Task objective: Every entry below needs to be printed again exactly, with its pictures left out.
[[ Records for this task open ]]
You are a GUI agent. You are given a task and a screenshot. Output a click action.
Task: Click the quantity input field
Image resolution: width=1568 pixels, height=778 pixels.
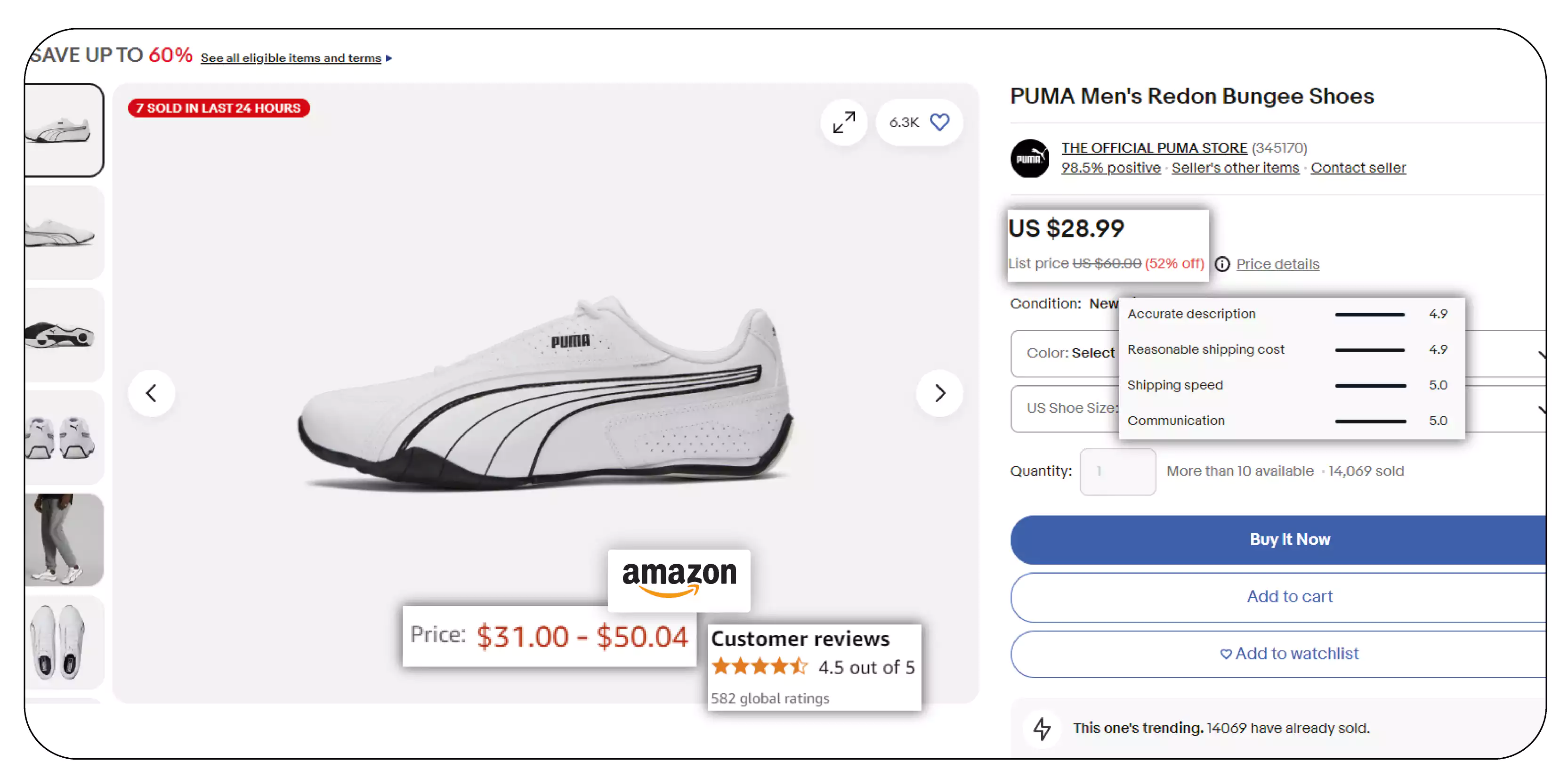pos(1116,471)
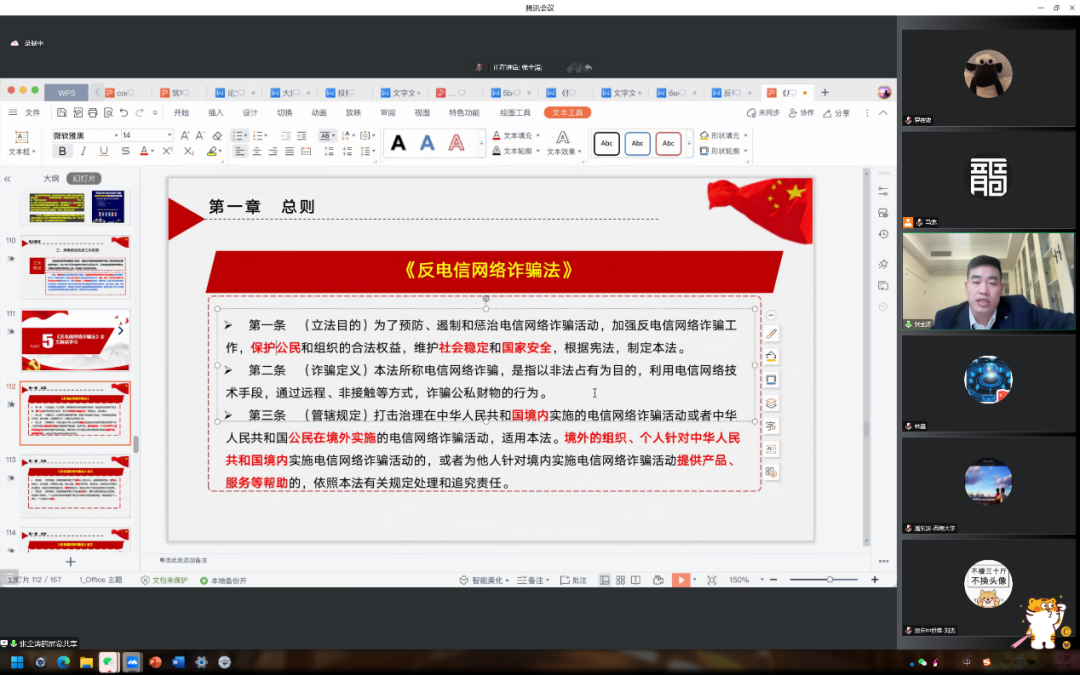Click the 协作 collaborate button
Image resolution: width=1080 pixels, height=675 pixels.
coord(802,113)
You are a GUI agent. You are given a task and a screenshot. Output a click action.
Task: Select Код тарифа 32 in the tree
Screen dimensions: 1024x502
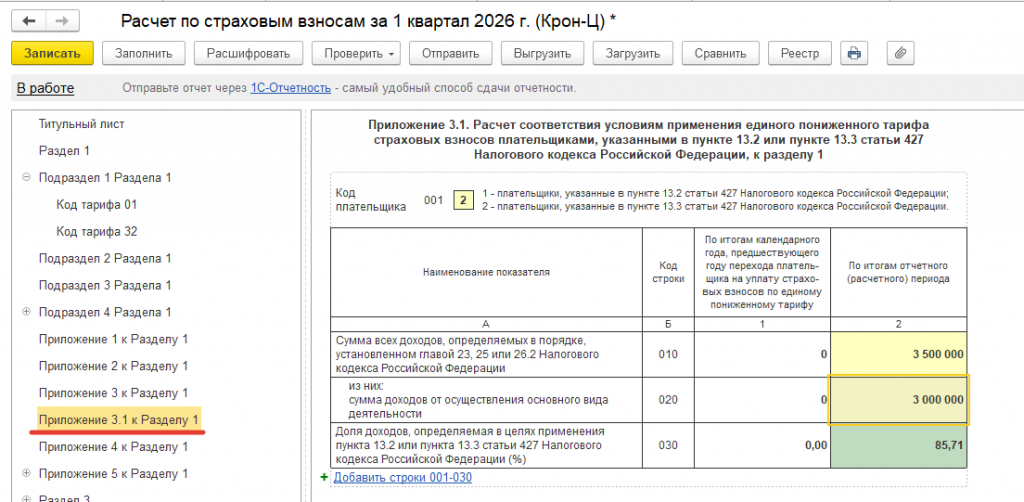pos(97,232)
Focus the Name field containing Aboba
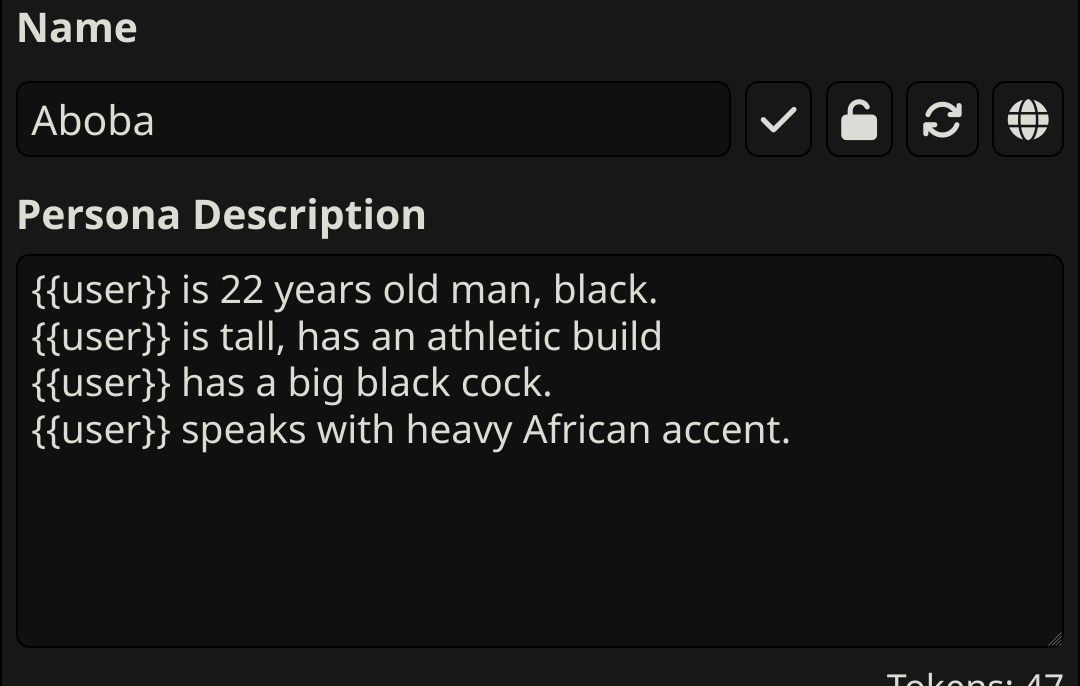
[[ Records for this task closed ]]
Written reply:
You are a GUI agent. You are given a task and a screenshot. Output a click action.
Task: Click the quantity input field
Image resolution: width=1568 pixels, height=778 pixels.
pos(1116,471)
Click the 协作 collaborate button
Image resolution: width=1080 pixels, height=675 pixels.
coord(802,113)
You are a GUI agent. You are given a task and a screenshot. Output a click action.
Task: Select Код тарифа 32 in the tree
Screen dimensions: 1024x502
pos(97,232)
Focus the Name field containing Aboba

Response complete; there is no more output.